Relations between the Koreas have been largely frozen since Lee took office in February last year and amid international tensions over the North's nuclear weapons and missile programs.

The visit to Seoul by six North Korean officials to pay their respects following the death of former President Kim Dae-jung has provided a rare opportunity for dialogue. Kim was widely admired by Pyongyang for his efforts to reconcile the two Koreas when he served as president from 1998 to 2003.

Lee's meeting with North Korea's spy chief and five other officials will take place at the presidential Blue House, Chun Hae-sung, a spokesman for South Korea's Unification Ministry, said late Saturday. The ministry handles relations with the North.

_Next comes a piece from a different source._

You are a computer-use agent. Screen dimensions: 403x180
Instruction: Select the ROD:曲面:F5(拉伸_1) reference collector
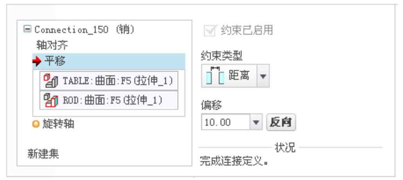[109, 100]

No other details were immediately available, and officials at Lee's office could not be reached.

North Korea regularly blasts Lee as a "traitor" and "human scum" and accuses South Korea of conniving with the United States to attack it with nuclear weapons. But Pyongyang has recently offered a series of olive branches to Seoul in an apparently concerted effort to improve relations.

Pyongyang on Aug. 13 released a South Korean worker at a jointly operated industrial complex in North Korea who had been held for months amid allegations he denounced the Pyongyang government. Days later the North also promised to hold more inter-Korean family reunions, restart suspended tours for South Koreans to the North and "energize" a troubled joint industrial project.

North Korean leader Kim Jong Il held talks with a leading South Korean businesswoman and expressed a willingness for better relations with Seoul. That came on the heels of his talks with former President Bill Clinton and the release of two American reporters who had been convicted of illegally entering the country.

Paik Hak-soon, an analyst at the Sejong Institute, a security think-tank near Seoul, said Sunday's meeting would help mend fences between the Koreas.

"South Korea should not miss the last opportunity made by former President Kim Dae-jung's death," he said, referring to the fact that the North Koreans would not have visited Seoul had it not been for the passing of the former leader who was respected on both sides of the border.

Paik said the meeting "will open a floodgate of improvements in inter-Korean relations" and that Seoul should not reject the North's conciliatory gestures.

The challenge for Lee will likely be how to accomplish that without appearing to abandon his principles, illustrated by his policy of linking any improvement in relations to progress made by North Korea in eliminating its nuclear weapons program.

Kim Yong-hyun, a professor at Seoul's Dongguk University, said Lee was likely reluctant to show much eagerness to meet the North Koreans since it could invite a backlash from conservatives who oppose any indication of softness toward Pyongyang.

Indeed, about 100 demonstrators chanted "topple the Kim Jong Il dictatorship" Saturday near the hotel where the North Korean officials were staying and ripped apart paper North Korean flags. There was a minor scuffle between the activists and police.

South Korea's Yonhap news agency said the meeting Sunday would take 15 to 20 minutes, and would be slotted in before other meetings Lee has scheduled with foreign delegations attending Kim Dae-jung's state funeral later in the day. The report cited an unidentified official.

Yonhap also said, without citing a source, that the North Koreans were expected to deliver a message from Kim Jong Il and outline Pyongyang's plan to release four South Korean fishermen seized in July. They would also convey the North's position on resuming official dialogue.

The North Koreans arrived in Seoul on Friday and immediately went to the National Assembly to pay respects at a memorial to Kim. They offered a floral wreath in the name of Kim Jong Il to the late president. The two leaders met at the first ever inter-Korean summit in Pyongyang in June 2000.

Kim Yang Gon, the spy chief who also handles relations with South Korea, met for 80 minutes earlier Saturday with South Korean Unification Minister Hyun In-taek. The meeting was the first such top-level encounter in almost two years. Kim and Hyun met again Saturday evening for dinner.